Military and Vets Groups Seek To Defend VA Firing Law in Court
The organizations want to weigh in on the case involving former senior executive Sharon Helman.
Twelve military and veterans organizations want the opportunity to defend in court a law designed to make it easier to fire senior executives at the Veterans Affairs Department.
The groups, which include the Veterans of Foreign Wars and the Iraq and Afghanistan Veterans of America, have filed a brief with the U.S. Court of Appeals for the Federal Circuit asking to “intervene” in the case involving former Phoenix VA senior executive Sharon Helman because the government last month decided not to defend key parts of the 2014 Veterans Access, Choice, and Accountability Act. The VA used the expedited firing authority in that law – designed to help the department get rid of senior poor performers or those engaged in misconduct faster -- to fire Helman in 2014, but the Justice Department has opted not to defend those aspects of the law because it believes they are unconstitutional.
The move by Justice, and the VA’s subsequent decision to no longer use the expedited firing in the Choice Act, has opened the door to future challenges from affected employees and has delivered another blow to the law. It also could help Helman, who ran VA’s Phoenix health care system when the scandal over falsifying wait lists erupted two years ago, win her job back.
The groups argued that they should be able to weigh in on the case, in part, because there isn’t enough conflict between the two sides since the government capitulated to Helman’s argument that her firing under the Choice Act violated the Appointments Clause.
“This Court should not entertain the possibility of invalidating the VACAA [Choice Act] without a full and thorough airing of arguments and authorities on both sides of the issue by party litigants who are actually adverse to each other on that point,” the petition said. “Granting intervention will allow these military and veterans groups to defend their members’ vital interests, while providing the adversarial testing needed for meaningful adjudication of the critical constitutional questions this case presents.”
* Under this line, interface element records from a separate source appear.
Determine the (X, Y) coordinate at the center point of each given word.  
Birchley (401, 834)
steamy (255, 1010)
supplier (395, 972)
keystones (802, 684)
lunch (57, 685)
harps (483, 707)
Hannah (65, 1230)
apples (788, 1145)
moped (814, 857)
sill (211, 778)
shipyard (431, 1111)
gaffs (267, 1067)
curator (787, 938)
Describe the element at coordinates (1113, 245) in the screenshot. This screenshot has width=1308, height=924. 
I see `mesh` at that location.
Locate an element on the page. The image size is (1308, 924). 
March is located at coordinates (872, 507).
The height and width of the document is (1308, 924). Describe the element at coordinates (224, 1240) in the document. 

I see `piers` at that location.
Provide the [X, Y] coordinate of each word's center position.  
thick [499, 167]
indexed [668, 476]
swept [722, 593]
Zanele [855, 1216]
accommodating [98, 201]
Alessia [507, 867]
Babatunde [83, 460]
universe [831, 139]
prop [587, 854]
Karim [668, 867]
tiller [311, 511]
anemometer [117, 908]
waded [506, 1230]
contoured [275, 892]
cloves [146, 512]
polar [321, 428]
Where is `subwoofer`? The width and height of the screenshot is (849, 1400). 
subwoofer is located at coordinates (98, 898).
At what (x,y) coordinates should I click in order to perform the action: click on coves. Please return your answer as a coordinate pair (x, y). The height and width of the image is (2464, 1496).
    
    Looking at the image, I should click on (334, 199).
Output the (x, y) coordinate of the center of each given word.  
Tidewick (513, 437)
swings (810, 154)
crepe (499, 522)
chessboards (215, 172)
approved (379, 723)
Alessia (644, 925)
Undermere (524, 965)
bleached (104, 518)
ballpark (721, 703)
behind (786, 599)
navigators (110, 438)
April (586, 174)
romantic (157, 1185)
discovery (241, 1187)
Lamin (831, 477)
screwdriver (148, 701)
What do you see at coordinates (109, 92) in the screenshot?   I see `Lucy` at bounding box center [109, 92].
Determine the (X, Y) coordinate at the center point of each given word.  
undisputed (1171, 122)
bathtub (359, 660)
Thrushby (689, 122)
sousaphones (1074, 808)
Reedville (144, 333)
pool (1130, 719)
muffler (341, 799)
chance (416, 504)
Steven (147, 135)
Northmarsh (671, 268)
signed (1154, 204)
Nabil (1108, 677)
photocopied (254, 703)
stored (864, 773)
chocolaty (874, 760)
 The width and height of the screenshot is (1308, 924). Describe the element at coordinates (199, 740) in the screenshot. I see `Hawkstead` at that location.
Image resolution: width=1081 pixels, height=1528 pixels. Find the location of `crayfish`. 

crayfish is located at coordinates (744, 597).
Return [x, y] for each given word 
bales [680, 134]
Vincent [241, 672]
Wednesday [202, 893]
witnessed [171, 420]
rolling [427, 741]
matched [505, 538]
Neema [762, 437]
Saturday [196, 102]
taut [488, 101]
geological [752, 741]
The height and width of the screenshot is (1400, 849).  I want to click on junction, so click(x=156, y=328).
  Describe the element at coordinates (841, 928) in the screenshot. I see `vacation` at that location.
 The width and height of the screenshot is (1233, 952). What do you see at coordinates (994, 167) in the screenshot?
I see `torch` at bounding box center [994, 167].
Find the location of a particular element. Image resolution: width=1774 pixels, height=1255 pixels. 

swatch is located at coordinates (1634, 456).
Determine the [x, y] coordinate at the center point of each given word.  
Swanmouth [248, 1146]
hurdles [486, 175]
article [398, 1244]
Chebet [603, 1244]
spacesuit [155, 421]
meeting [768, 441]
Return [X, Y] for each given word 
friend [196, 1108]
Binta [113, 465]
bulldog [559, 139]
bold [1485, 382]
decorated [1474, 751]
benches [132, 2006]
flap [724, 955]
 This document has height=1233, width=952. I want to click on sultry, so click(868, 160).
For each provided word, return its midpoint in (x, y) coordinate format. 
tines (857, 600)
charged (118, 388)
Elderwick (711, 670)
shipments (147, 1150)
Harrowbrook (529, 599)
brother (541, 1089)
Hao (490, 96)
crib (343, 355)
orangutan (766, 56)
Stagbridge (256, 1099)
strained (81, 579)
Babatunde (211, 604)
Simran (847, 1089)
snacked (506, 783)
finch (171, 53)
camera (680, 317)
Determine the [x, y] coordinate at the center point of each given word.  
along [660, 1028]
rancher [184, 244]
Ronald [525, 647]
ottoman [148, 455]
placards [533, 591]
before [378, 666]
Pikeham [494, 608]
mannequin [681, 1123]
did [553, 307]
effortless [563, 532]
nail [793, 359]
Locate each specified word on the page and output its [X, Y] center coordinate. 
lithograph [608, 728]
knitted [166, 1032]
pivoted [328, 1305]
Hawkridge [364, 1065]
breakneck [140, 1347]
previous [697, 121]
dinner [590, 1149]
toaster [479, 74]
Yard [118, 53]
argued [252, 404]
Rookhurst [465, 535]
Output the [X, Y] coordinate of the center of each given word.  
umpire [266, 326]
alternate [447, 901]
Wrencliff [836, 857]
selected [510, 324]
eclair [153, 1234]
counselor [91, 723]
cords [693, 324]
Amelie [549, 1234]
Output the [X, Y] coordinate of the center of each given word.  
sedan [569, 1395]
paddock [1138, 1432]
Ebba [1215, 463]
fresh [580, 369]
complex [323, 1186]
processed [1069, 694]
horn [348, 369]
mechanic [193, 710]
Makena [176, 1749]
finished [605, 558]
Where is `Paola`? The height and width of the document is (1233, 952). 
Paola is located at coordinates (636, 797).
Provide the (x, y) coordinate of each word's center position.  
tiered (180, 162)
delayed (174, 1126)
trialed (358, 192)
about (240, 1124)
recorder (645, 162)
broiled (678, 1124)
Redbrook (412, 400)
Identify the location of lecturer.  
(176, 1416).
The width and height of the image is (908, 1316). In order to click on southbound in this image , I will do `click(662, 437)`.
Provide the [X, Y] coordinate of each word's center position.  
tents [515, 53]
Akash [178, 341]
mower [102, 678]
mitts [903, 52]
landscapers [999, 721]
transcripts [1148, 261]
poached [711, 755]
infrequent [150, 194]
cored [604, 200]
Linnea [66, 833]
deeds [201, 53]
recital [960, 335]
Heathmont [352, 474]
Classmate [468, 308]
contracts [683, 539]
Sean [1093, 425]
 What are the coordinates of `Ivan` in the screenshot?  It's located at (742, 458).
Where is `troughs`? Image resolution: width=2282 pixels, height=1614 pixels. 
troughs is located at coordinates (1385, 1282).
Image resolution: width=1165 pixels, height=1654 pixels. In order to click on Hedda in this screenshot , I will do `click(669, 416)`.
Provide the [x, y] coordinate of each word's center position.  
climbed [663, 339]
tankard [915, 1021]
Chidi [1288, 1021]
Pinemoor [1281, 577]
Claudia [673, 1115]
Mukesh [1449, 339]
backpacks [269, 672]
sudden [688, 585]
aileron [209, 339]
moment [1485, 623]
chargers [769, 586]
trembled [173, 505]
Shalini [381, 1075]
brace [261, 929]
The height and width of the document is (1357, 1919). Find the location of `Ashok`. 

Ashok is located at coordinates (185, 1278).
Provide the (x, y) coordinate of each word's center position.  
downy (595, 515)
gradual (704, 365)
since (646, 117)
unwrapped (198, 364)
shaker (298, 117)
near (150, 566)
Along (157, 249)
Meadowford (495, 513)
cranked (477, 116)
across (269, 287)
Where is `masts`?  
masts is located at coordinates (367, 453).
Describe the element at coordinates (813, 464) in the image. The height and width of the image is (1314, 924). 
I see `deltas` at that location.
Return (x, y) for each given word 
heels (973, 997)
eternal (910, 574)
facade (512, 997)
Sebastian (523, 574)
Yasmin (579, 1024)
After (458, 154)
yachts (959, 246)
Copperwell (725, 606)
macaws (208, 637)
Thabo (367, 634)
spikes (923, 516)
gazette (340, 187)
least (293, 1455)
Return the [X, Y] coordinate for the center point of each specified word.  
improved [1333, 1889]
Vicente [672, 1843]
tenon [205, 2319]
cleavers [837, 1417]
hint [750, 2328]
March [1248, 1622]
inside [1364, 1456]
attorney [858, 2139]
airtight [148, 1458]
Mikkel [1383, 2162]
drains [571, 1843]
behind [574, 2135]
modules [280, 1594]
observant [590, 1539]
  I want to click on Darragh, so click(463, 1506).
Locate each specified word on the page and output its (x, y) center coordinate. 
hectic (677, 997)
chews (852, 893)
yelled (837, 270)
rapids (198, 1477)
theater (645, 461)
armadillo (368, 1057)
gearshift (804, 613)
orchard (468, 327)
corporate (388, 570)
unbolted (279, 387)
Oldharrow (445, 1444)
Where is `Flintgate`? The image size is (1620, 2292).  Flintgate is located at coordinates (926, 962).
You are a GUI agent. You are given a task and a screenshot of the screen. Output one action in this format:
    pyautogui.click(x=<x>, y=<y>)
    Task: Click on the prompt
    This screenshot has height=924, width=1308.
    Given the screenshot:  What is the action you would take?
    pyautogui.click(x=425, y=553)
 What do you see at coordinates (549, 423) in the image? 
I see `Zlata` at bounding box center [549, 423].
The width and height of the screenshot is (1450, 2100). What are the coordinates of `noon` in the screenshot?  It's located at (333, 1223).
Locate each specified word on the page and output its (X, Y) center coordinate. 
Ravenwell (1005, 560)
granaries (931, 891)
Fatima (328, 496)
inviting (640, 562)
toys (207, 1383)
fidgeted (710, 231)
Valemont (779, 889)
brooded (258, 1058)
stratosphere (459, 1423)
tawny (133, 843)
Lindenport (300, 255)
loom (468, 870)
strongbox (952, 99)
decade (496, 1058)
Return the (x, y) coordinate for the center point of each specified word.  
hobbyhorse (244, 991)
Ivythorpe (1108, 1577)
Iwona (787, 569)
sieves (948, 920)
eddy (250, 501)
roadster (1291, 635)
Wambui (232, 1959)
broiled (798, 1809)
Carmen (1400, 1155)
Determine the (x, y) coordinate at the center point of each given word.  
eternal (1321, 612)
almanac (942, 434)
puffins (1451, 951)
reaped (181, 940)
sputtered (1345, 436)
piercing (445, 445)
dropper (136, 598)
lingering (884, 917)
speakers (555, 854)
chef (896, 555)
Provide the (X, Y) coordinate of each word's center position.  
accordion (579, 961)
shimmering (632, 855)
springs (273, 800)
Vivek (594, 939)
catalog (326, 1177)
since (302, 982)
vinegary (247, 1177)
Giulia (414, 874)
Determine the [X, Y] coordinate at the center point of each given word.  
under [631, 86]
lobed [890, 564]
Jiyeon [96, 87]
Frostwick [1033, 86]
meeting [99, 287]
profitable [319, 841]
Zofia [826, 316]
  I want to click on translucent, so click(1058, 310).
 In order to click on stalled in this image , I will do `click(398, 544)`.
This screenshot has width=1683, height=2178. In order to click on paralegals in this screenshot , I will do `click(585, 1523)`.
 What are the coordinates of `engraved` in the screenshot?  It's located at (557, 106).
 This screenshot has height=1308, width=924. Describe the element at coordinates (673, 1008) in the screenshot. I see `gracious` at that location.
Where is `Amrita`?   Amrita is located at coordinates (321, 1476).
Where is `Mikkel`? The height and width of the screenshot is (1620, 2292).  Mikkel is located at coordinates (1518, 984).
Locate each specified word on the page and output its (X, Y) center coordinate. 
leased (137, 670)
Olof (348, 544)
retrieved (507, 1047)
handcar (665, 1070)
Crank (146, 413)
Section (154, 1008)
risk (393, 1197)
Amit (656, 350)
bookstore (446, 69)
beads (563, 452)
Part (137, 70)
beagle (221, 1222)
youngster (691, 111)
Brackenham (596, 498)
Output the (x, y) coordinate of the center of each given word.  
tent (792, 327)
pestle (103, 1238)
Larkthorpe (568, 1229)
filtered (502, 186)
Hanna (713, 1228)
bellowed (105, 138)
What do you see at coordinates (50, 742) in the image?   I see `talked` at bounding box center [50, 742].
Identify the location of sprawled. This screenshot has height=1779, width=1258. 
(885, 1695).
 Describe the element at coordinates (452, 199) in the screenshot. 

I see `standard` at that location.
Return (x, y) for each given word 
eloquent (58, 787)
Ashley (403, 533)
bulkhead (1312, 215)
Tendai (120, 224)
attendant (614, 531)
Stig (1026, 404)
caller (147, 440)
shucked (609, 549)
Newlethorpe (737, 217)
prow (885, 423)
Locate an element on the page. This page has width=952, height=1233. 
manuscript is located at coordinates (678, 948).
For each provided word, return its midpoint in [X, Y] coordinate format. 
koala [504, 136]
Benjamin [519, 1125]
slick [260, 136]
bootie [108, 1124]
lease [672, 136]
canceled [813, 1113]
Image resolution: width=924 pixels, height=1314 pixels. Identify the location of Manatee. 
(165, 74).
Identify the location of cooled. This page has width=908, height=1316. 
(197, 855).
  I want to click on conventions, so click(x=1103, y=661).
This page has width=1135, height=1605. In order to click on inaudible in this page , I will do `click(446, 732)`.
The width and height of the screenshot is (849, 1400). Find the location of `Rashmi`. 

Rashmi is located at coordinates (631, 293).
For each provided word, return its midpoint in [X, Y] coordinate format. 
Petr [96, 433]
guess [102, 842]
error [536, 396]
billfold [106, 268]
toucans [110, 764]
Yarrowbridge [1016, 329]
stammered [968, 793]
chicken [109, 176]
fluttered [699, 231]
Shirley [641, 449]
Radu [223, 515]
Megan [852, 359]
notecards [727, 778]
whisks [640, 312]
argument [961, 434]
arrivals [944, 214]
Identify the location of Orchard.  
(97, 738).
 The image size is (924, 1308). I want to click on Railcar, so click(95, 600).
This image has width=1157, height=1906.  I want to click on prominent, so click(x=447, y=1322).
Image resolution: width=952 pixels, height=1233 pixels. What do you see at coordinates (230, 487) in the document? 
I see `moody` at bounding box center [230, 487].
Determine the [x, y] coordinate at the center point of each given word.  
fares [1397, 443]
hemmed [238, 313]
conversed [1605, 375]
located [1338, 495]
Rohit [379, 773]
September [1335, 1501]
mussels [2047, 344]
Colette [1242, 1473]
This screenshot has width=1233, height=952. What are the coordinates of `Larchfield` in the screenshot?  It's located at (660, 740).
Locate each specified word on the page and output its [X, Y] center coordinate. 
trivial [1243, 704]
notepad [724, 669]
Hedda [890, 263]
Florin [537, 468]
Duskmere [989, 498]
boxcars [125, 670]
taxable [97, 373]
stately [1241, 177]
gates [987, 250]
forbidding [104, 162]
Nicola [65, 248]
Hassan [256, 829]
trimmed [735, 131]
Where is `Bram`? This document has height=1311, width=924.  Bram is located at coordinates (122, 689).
They also disagreed that the accountability provisions were unconstitutional, arguing that the Appointments Clause doesn’t apply to administrative judges but to “government personnel exercising the nation’s sovereign authority,” a category that excludes administrative judges. The brief added that administrative judges also “do not exercise ‘substantial authority’ pursuant to the laws of the United States.”
The Appointments Clause in Article II of the Constitution empowers the president to politically appoint “officers of the United States” with the “advice and consent” of the Senate. Under the Choice Act, however, Merit Systems Protection Board administrative judges, who are federal employees, have the final say in the employee’s appeal at that level. In other cases involving the MSPB, employees can appeal the administrative judge’s decision to the agency’s board members who are politically-appointed. (In both circumstances, employees can take their appeal to the Federal Circuit after MSPB renders a decision, which is where Helman’s case has been for about a year.)
Even if parts of the Choice Act are unconstitutional, say the military and vets organizations, the proper solution isn’t to overturn the law, but to change MSPB policy.
“Invalidating an internal administrative delegation is a far less extreme remedy than striking down parts of a federal statute—particularly a law that Congress enacted only two years ago,” said the petition, which also noted that Justice’s decision not to defend federal statutes in court was rare.
The government opposes the groups’ motion and is trying to block them from intervening in the appeal.
Helman’s attorneys did not immediately respond for comment.